HAIKOU, CHINA – JANUARY 1: Customers shop at CDF Haikou International Duty Free City in Haikou, China’s Hainan Province on January 1, 2026.
Luo Yunfei | China News Service | Getty Images
Consumer inflation in China reached its fastest pace in almost three years in December, while factory gate deflation remained steady, signaling that underlying demand in the economy remains weak.
According to data, consumer prices increased by 0.8% compared to the previous year and reached their highest level since February 2023. Office for National Statistics on Friday.
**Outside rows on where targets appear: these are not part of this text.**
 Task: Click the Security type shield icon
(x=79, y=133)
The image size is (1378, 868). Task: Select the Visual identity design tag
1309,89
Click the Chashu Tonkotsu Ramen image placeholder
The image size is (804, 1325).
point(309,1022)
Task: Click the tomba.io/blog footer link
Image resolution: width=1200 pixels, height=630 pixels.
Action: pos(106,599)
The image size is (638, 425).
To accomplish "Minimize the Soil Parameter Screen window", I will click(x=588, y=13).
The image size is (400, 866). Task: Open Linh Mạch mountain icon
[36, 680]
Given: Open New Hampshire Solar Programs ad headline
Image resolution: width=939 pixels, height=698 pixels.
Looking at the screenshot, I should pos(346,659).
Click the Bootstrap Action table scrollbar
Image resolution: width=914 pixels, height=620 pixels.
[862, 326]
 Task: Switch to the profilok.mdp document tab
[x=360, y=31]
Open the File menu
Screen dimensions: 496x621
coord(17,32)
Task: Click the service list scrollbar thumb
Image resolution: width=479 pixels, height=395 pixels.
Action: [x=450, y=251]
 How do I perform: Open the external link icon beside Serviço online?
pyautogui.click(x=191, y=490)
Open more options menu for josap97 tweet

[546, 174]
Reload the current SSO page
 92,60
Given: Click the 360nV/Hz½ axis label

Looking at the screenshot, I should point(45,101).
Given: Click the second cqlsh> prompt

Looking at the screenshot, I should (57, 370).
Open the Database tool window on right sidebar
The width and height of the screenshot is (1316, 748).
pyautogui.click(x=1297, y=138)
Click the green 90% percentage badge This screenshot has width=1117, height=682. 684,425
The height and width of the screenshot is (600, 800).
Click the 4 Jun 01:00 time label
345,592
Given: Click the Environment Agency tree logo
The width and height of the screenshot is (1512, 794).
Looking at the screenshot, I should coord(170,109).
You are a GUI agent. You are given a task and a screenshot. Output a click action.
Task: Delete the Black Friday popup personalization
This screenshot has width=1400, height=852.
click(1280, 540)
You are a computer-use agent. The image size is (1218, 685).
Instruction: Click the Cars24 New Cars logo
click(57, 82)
This improvement followed a 0.7% increase in November and met economists’ expectations in a Reuters poll.
Ex-factory prices fell 1.9% in December from a year earlier, better than the 2% decline predicted and pushing the deflationary line beyond three years. This decline follows a 2.2% decline in November.
Core inflation, which excludes volatile food and energy prices, increased by 1.2% annually in December, unchanged from the previous month.
On a monthly basis, consumer prices rose 0.2%, above the 0.1% increase expected in a Reuters poll.
While China was on track to meet its growth target of around 5% last year, the economy continued to face deflationary pressure. Consumers remain reluctant to spend due to an uncertain employment outlook and a prolonged property crisis that is eroding household wealth.
Larry Hu, Macquarie’s chief China economist, expects China’s annual consumer inflation to remain at the same level in 2025, while producer price deflation is forecast at 2.7%, which would mark the longest deflationary streak in history.
China’s real GDP growth will likely fall to 4.5 percent in the fourth quarter from 4.8 percent in the third quarter, a team of economists from Bank of America Global Research said.
The Wall Street bank said the contraction in fixed asset investment likely deepened in December, falling about 11.8% from a year earlier, compared with an 11.1% decline in November. The increase in industrial production is estimated at around 4.9%, supported by the recovery in manufacturing activities and the “usual year-end acceleration in production”.
China’s manufacturing activity expanded unexpectedly in December, posting a record decline for the eighth consecutive month. The official purchasing managers’ index (PMI) rose to 50.1 from 49.2 in the previous month, above the 50-point threshold that separates growth from contraction.
At a key economic policy-making meeting in early December, the ruling Communist Party leadership reiterated plans to boost consumption and stabilize the real estate market, although similar promises in the past have failed to produce meaningful results.
A. last article A call published by Qiushi Journal, the Communist Party’s flagship magazine, called for “the implementation of a stronger, comprehensive package of measures to stabilize the real estate sector, rather than a piecemeal approach.”
Macquarie’s Hu said the government could take further easing measures in the near term, including lowering mortgage rates and easing home-buying restrictions. However, Hu warned that these measures “may not be strong enough to reverse the trend” and predicted that new home sales will fall 7 percent in 2026, following an 8 percent decline in 2025.
Chinese policymakers have also stepped up efforts to stem intense price wars that are hurting business profitability and ordered production cuts in some sectors to curb oversupply.
Still, industrial firms’ profits fell by 13.1% year-on-year in November; This was the steepest decline in more than a year.
Automobile manufacturers in the country have launched an application. new round of price cuts The benefits came as demand remained stagnant at the beginning of this year and the government withdrew some of its tax incentive for eligible electric vehicles.